[
https://issues.apache.org/jira/browse/PIG-2831?page=com.atlassian.jira.plugin.system.issuetabpanels:comment-tabpanel&focusedCommentId=13437077#comment-13437077
]
Prasanth J commented on PIG-2831:
---------------------------------
Yes. It's true that skewed join and order by forces the data to be written to
disk in a map-only job and then use PoissonSampleLoader/RandomSampleLoader
resp. PoissonSampleLoader loads n tuples from the dataset based on the join key
distribution and appends a special tuple at the end with the number of tuples
loaded info. Whereas, RandomSampleLoader just uses 100 tuples to be loaded from
each mapper. PoissonSampleLoader is definitely not applicable for our case.
RandomSampleLoader can be used but we need to specify how many samples to load
per mapper based on the overall datasize. I think this method will also be not
reliable because it may lead to oversampling or undersampling. Also we need to
know the number of mappers before specifying the #samples per mapper. One more
disadvantage with this approach is the cost of one map-only job. This will be
very expensive if the datasize is too big. I also noted that after the dataset
is forcefully copied to disk the overall size gets increased because of
InterStorage format.
Performance wise I found the current approach of using SAMPLE operator to be
much faster. The entire sample extraction happens within few mins (1 min 23s
for ~100K samples from 100M tuples).

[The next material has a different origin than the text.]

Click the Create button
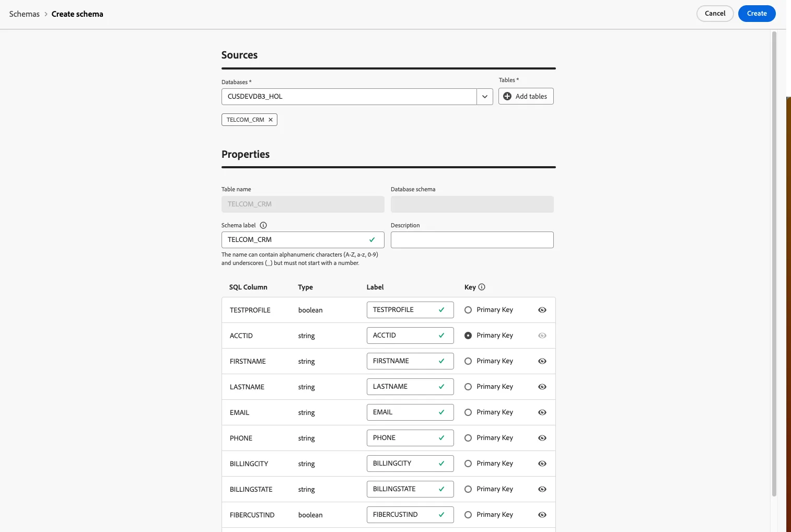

Also this doesn't cost addition map job
and saves space.
I like the idea of using LoadMetadata approach but until we have HCatalog work
integrated we may not be able to use it.
> MR-Cube implementation (Distributed cubing for holistic measures)
> -----------------------------------------------------------------
>
> Key: PIG-2831
> URL: https://issues.apache.org/jira/browse/PIG-2831
> Project: Pig
> Issue Type: Sub-task
> Reporter: Prasanth J
> Assignee: Prasanth J
> Attachments: PIG-2831.1.git.patch, PIG-2831.2.git.patch,
> PIG-2831.3.git.patch
>
>
> Implementing distributed cube materialization on holistic measure based on
> MR-Cube approach as described in http://arnab.org/files/mrcube.pdf.
> Primary steps involved:
> 1) Identify if the measure is holistic or not
> 2) Determine algebraic attribute (can be detected automatically for few
> cases, if automatic detection fails user should hint the algebraic attribute)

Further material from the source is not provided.